泣くな。そう思うのに言うことを聞かない喉が勝手にしゃくりあげて、地面の匂いが濃くなった。額が冷たい。暗い視界のなかで自分の泣き声だけが聞こえる。
「あれ、一虎くん墓の前で丸まって何してんの」
罪悪感と寂しさで、それはもうぐちゃぐちゃになって泣いている一虎の頭上から呑気な千冬の声が降ってきた。
「うわ、これなつかしー」
大泣きしている成人男性を気にも留めず、千冬は場地の墓からわたパチを取り上げる。見えていなくても千冬が作り出す音で全てがわかる。
「てめえ、それ場地の」
涙に濡れた声がかっこ悪い。顔をあげると千冬が困ったような顔をして笑っていた。
「一虎くん、鼻水やばいって」
ポケットから出したティッシュで乱暴に顔を拭かれる。まるで子供扱いだ。首を振って抵抗すると後頭部を押さえられた。子供というより目やにを拭かれる猫と同じだ。
「ねえ、これ食っていい?」
「だめ。場地のだから」
「ここお供え持って帰らないとだめなんだよ。カラスが荒らすから」
まだ流れてくる涙をぬぐいながら、千冬が言う。こうやって優しくされるたびに身の置き場がなくなる。自分だけが十五のままで時間が止まっていて、ひとつ年下の千冬はずっと大人になったみたいだ。こんなに優しくされる価値なんてないのに! と叫びたくなる。叫んだところで千冬はそんなことないよと言うに決まっているから、何も言えなくなる。
「そんな食いたいんなら食えば」
「じゃ遠慮なく」
パッケージを破った千冬はわたパチを千切って一虎の口に押し込んできた。
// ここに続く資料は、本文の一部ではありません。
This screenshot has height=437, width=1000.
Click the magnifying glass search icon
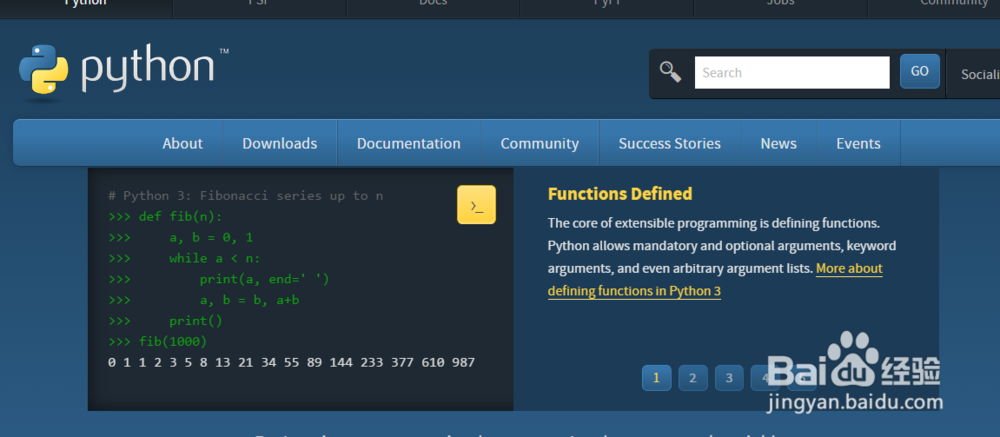click(670, 72)
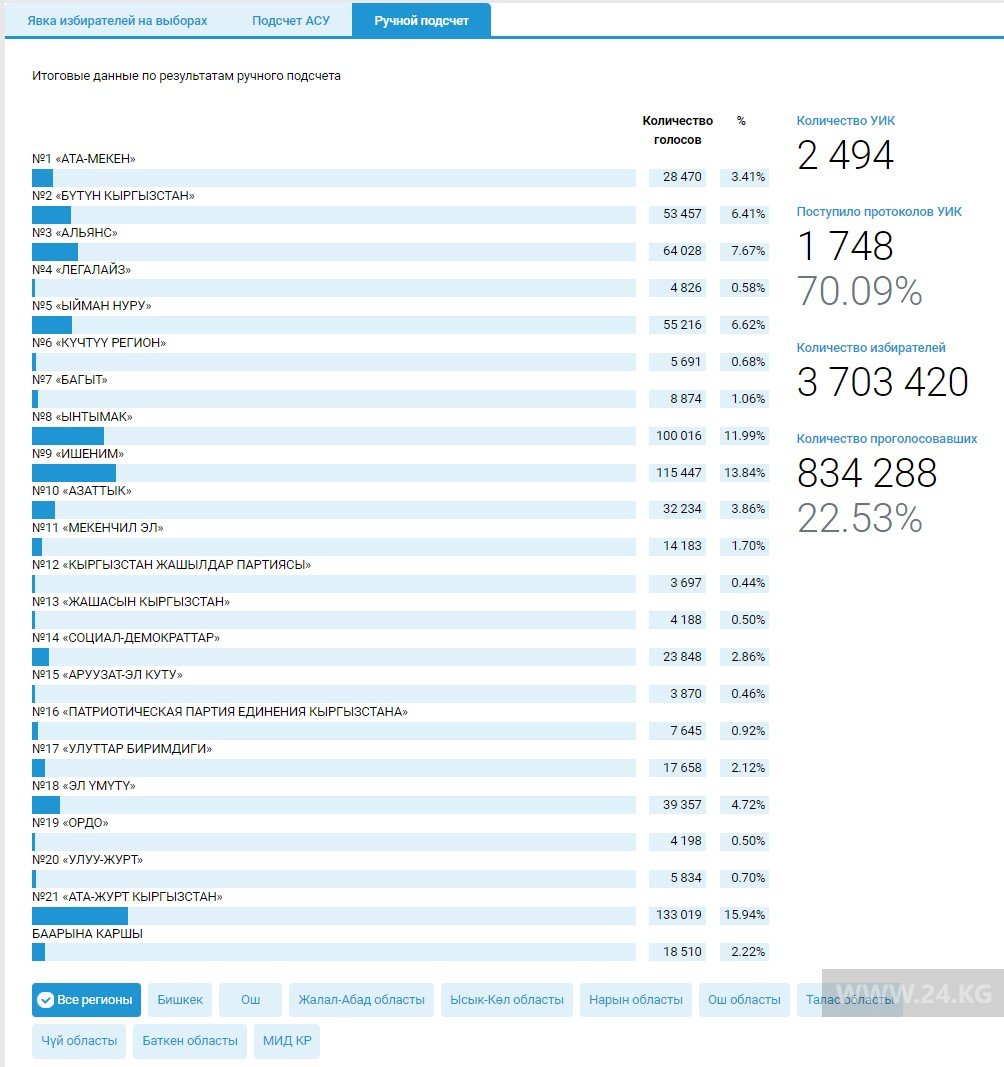Switch to the «Подсчет АСУ» tab
This screenshot has height=1067, width=1004.
point(290,21)
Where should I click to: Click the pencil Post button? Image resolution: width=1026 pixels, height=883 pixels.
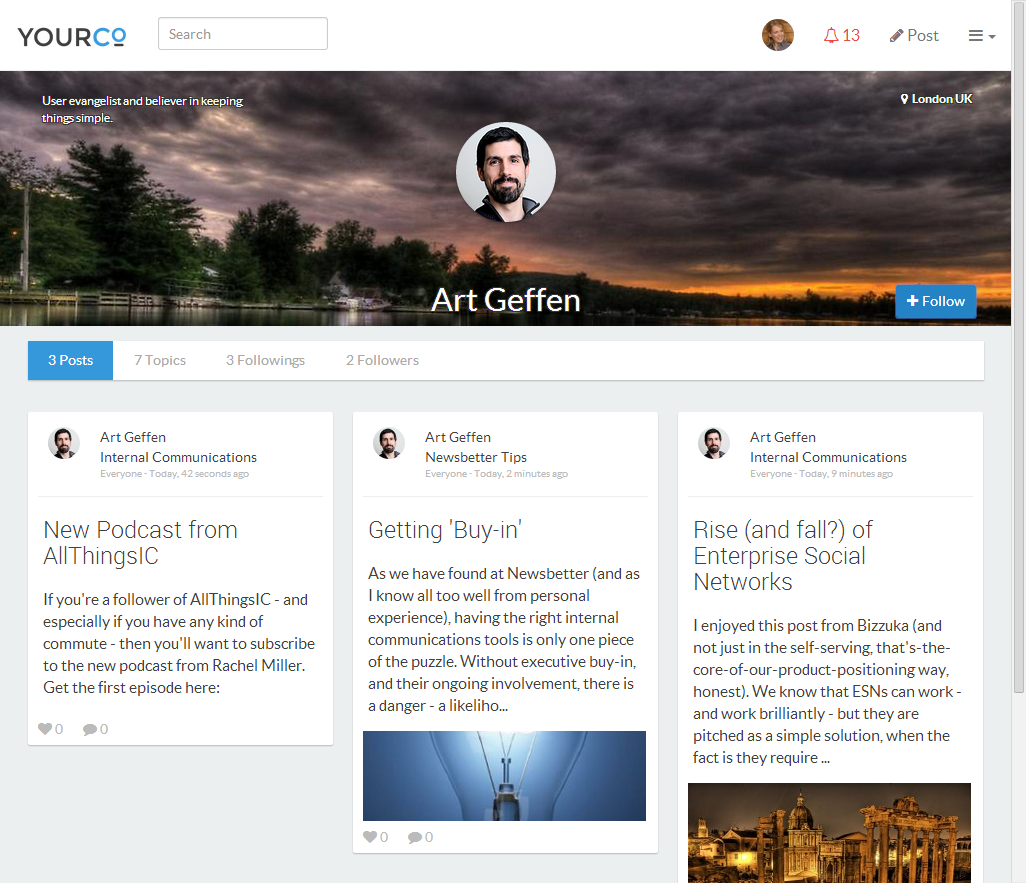pyautogui.click(x=914, y=36)
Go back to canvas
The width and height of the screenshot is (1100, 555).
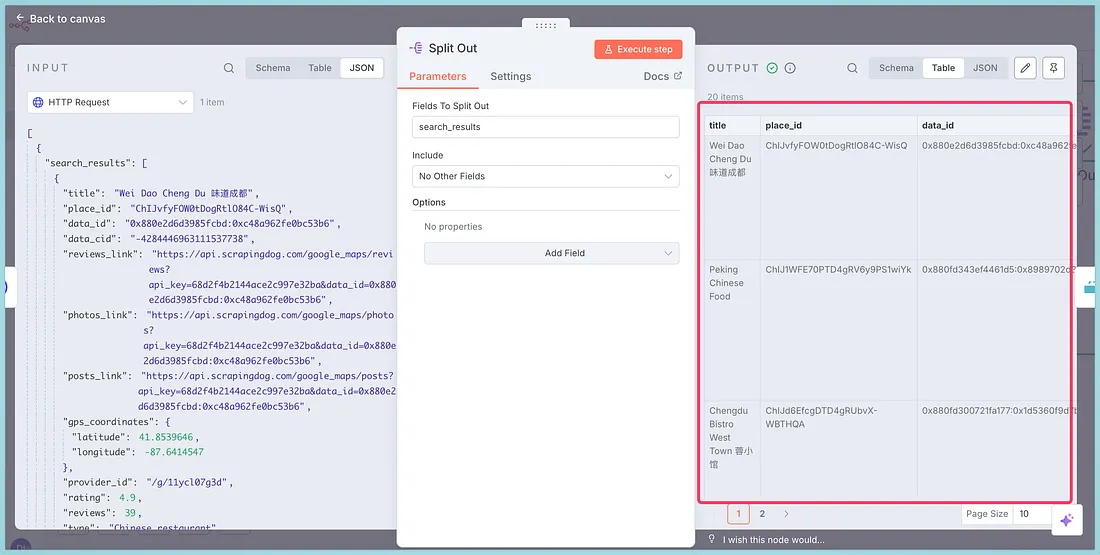[60, 18]
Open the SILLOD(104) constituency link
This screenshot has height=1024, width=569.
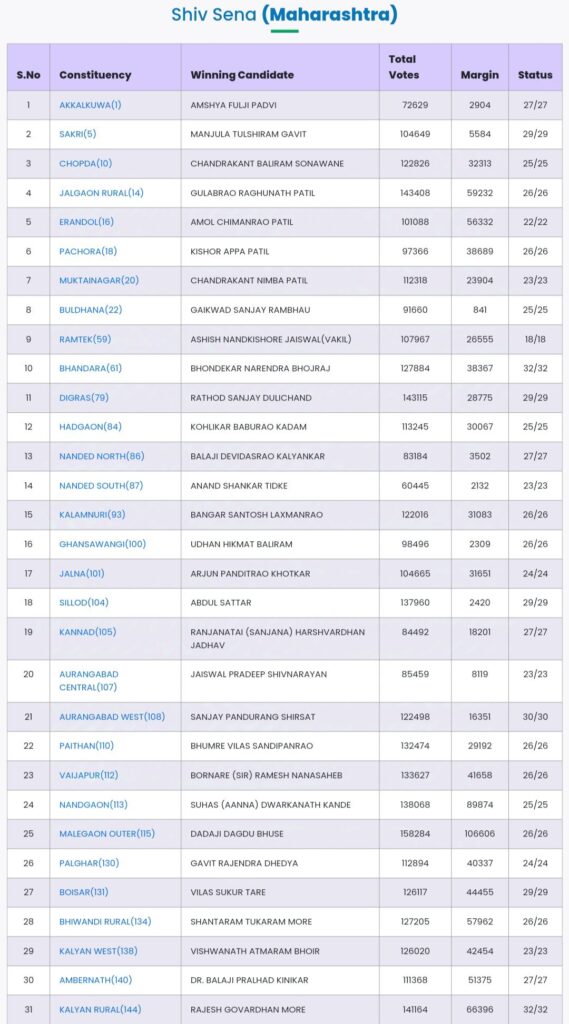click(84, 603)
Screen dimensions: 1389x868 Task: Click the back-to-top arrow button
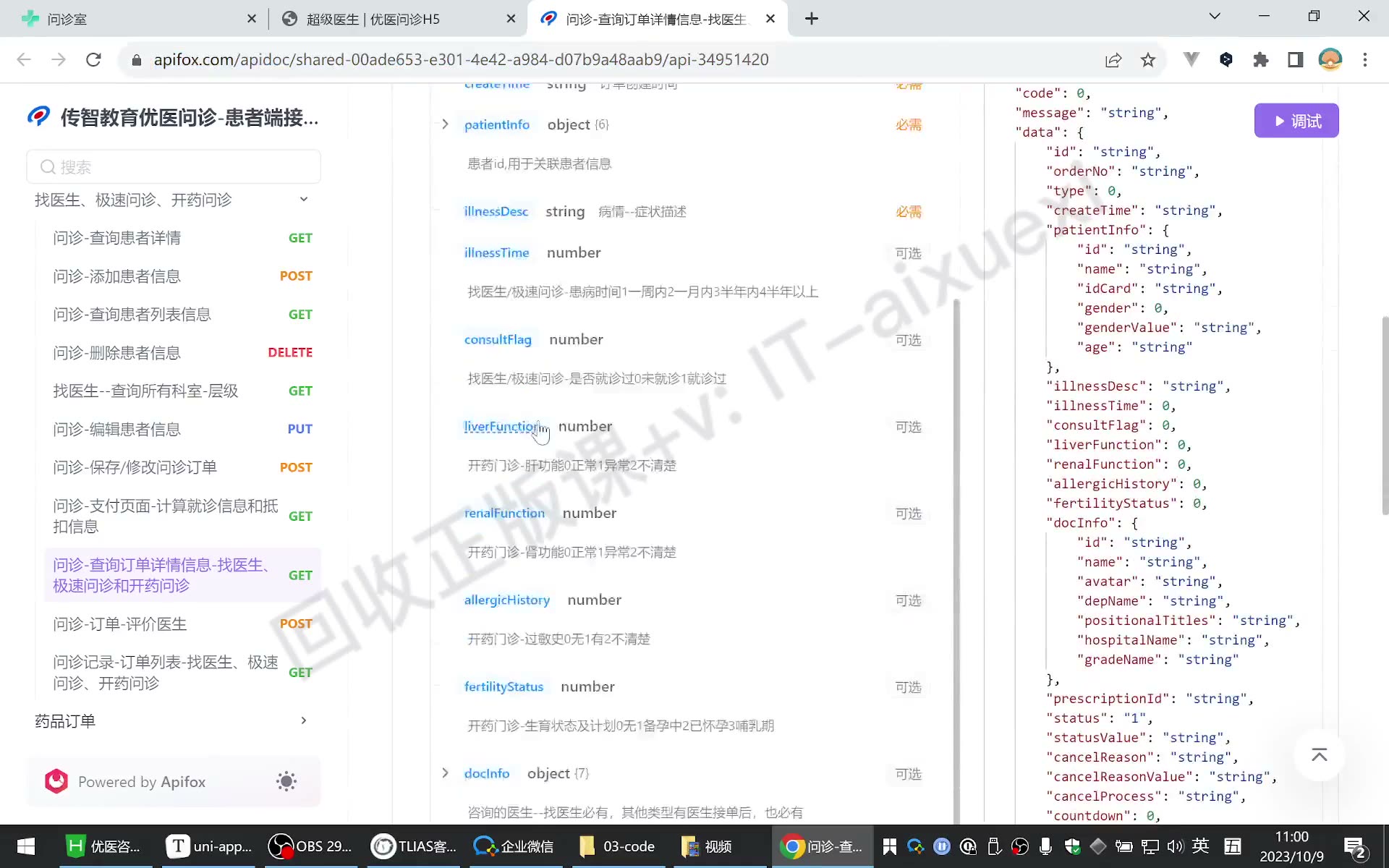pos(1320,755)
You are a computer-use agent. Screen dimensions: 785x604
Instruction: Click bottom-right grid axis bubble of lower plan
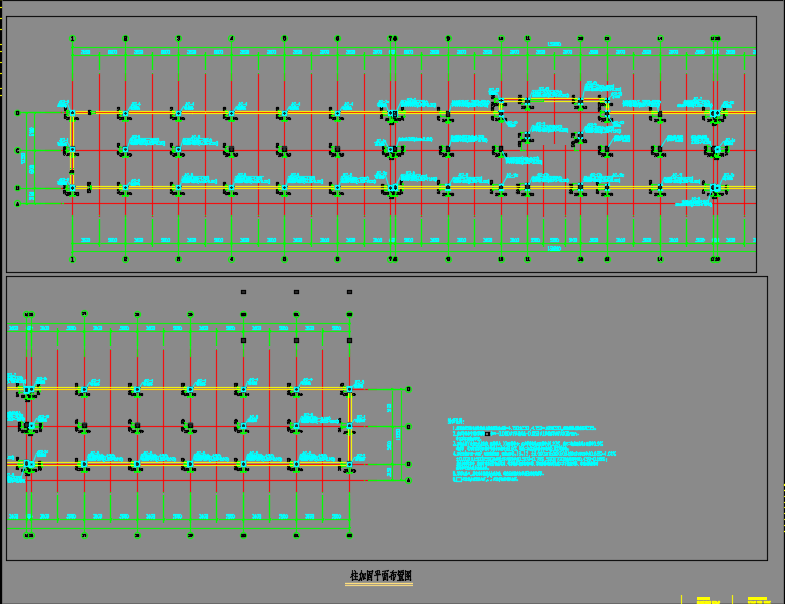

強烈な甘さと刺激が口内を襲う。服役中は炭酸飲料すら飲んでいないし、出所後も数えるほどだ。刺激から遠ざかったまっさらな口内に爆発物みたいな食品はあまりにも辛い。痛みをどうにかやり過ごそうと口を押さえたまま黙ってうつむいていたら千冬が覗き込んできた。
「えっ、これ市販品だよね? 毒だった? 出す?」
慌てている様子にちょっとだけ溜飲が下がる。一虎は千冬の手からわたパチを取り返した。残り全てを千冬の口の中に突っ込む。
「すげえうめえ!」
満面の笑みで千冬が叫ぶ。彼の口の中から盛大な拍手みたいな音が聞こえる。あの日、場地から聞こえた音と同じだった。